_Extracted text:_
--- START ---
I guess it would be best to ease someone into the cold hard truth, which is that I'm a fly-off-the-handle paranoid neurotic insecure bundle of anxiety with depressive tendencies and a family history of mental illness.
But people tend to like me anyway.
ditto bozoette mary
i would want them to know how highly i prize kindness. as i kept dating, i found that sometimes i would meet people who were good looking, creative, and/or smart, but they just didn't care about treating other people kindly, especially those in worse situations than them. i couldn't spend my life with someone who was cruel to others, even if they treated me well.
actually, i don't know if i would say this on a first date, but in an internet ad i might.
That I blog.
Alan, that would be my response if the question was, "What would you HIDE from your date"!
That I wish life was a musical and we would all randomly burst into song. I would currently be singing "Why, Oh Why did that bitch rear end my car and jack up my shoulder?" followed by the soft lullabye "Please Ben take a nap so Mommy can wash her hair".
--- END ---
_Check your understanding:_
a) In the dating comments, what quality does one writer say they prize highly?
b) Rewrite the part of the dating comments between "I guess it would" and "treated me well.", inclusive, changing "kindness" to "honesty".
c) Do these statements agree with the dating comments? (i) One commenter would want a date to know that they blog. (ii) The writer who prizes kindness is sure they would say so on a first date. (iii) One commenter wishes life were a musical.

_Collected material:_
--- START ---
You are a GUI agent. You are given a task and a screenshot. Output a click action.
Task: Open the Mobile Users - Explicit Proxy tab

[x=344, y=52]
--- END ---
_Solutions to the exercise:_
a) Kindness.

b)
I guess it would be best to ease someone into the cold hard truth, which is that I'm a fly-off-the-handle paranoid neurotic insecure bundle of anxiety with depressive tendencies and a family history of mental illness.
But people tend to like me anyway.
ditto bozoette mary
i would want them to know how highly i prize honesty. as i kept dating, i found that sometimes i would meet people who were good looking, creative, and/or smart, but they just didn't care about treating other people kindly, especially those in worse situations than them. i couldn't spend my life with someone who was cruel to others, even if they treated me well.

c)
(i) Yes: "That I blog."
(ii) No: "i don't know if i would say this on a first date, but in an internet ad i might."
(iii) Yes: "That I wish life was a musical and we would all randomly burst into song."